Hari ini dan dua minggu ke depan tak ada jalan sore ceria bersama sang tercinta. Kemerdekaan dua pekan Prada pastilah akan menimbun rindu dua sejoli yang tengah mabuk lautan asmara. Pak Mark Gunadi, salah satu staff keamanan keluarga Ken kini berdiri kokoh bak pilar kastil kuno abad pertengahan di halaman sekolah.

Mata lebar Shara bertemu pandang dengan sepasang iris hitam dari kejauhan.

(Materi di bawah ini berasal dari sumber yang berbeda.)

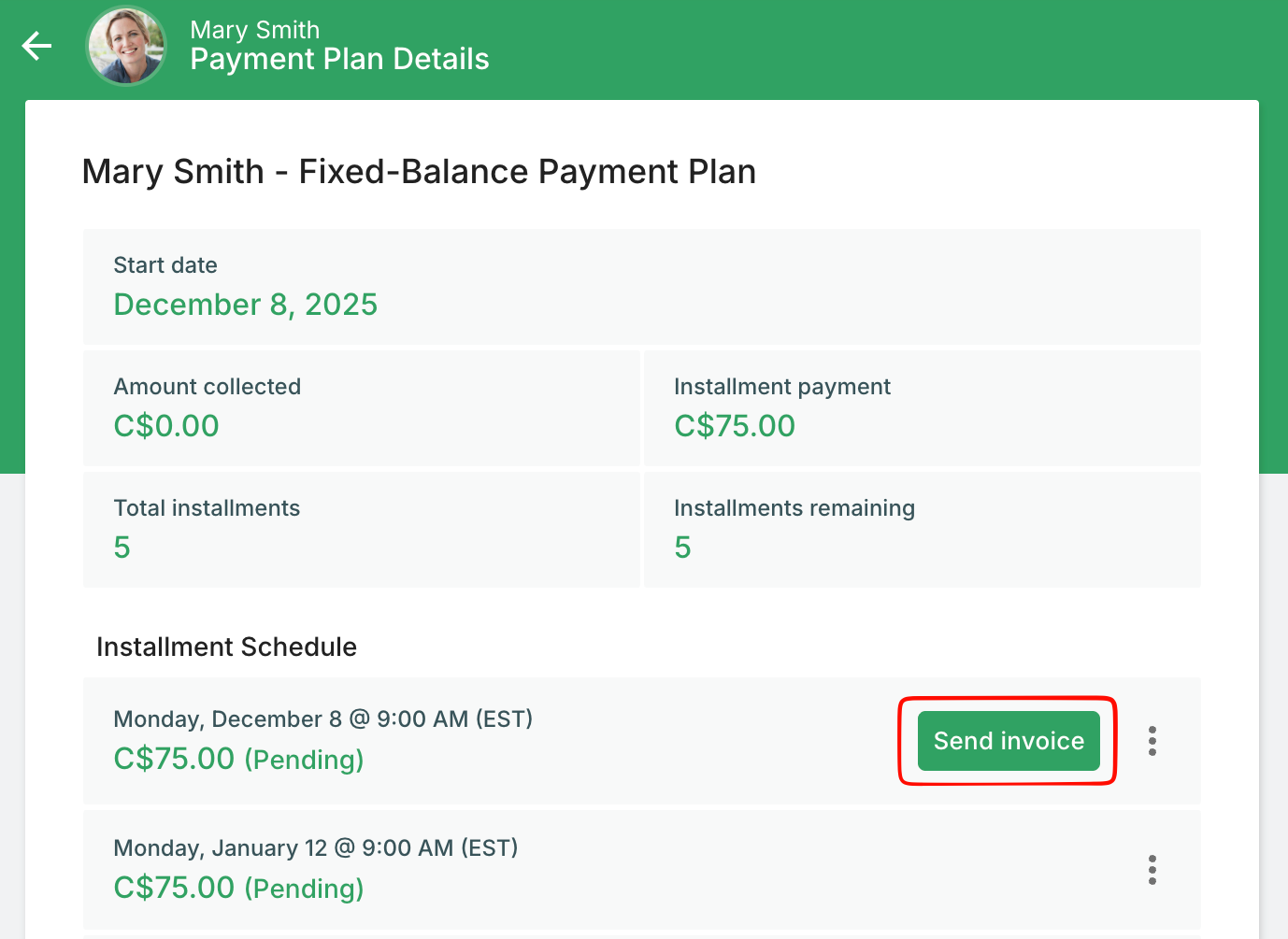
Task: Select the Monday, January 12 installment date
Action: [315, 847]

Dua pasang iris senada sejenak bagai saling berbicara dalam dada. Shara menghampirinya setelah pemuda jangkung itu melambai ringan.

Sans menyambut Shara bahagia. Seorang pria dewasa kepala empat tampak berdiri tegak di sisi kanan sang pewaris keluarga Ken.

Sans yang terbiasa meraih jemari Shara saat bertemu, mengubur niatnya ketika menerima tatapan tajam sang kekasih.

"Ayo, aku antar pulang!" ajak Sans.

Pengawal sementara Sans membungkuk sopan. "Mari Nona Shara! Saya akan mengantar anda bersama tuan muda!"

Shara menggeleng pelan seolah menyesal tak menerima niat baik keduanya.

Sans menaikkan sebelah alisnya. "Lalu?"

Shara menepuk bahu Sans pelan. "Jangan khawatir! Sopir pribadi ayah akan menjemputku."

Sans mengangguk menerima alasan sang kekasih. "Kalau begitu aku akan pulang dulu!"

Shara melingkarkan telunjuk dan ibu jarinya.

"Saya permisi Nona Shara!" pamit Pak Mark santun sebelum menambah jarak dengan lawan bicara yang jelita itu.

Shara membalas dengan anggukan.

Punggung Sans yang perlahan menjauh bersama sang pengawal, mendadak berbalik dan melempar senyum terbaiknya. Tak lupa mengembuskan kecupan jahil dan bentuk hati mungil dari dua jari.

Shara menjulurkan lidahnya usil disertai kedipan mata menggoda.

Sans menahan tawa dalam gelengan kepala.

Shara kembali melangkah menuju gerbang utama setelah Sans dan pengawal sementara berlalu menghampiri tempat parkir khusus barisan roda empat.

Shara yang sedikit mencuri pandang pada sosok Sans yang telah samar, mengabaikan apa yang ada di depan langkahnya. Hingga tubuhnya terpelanting setelah berbenturan dengan seseorang.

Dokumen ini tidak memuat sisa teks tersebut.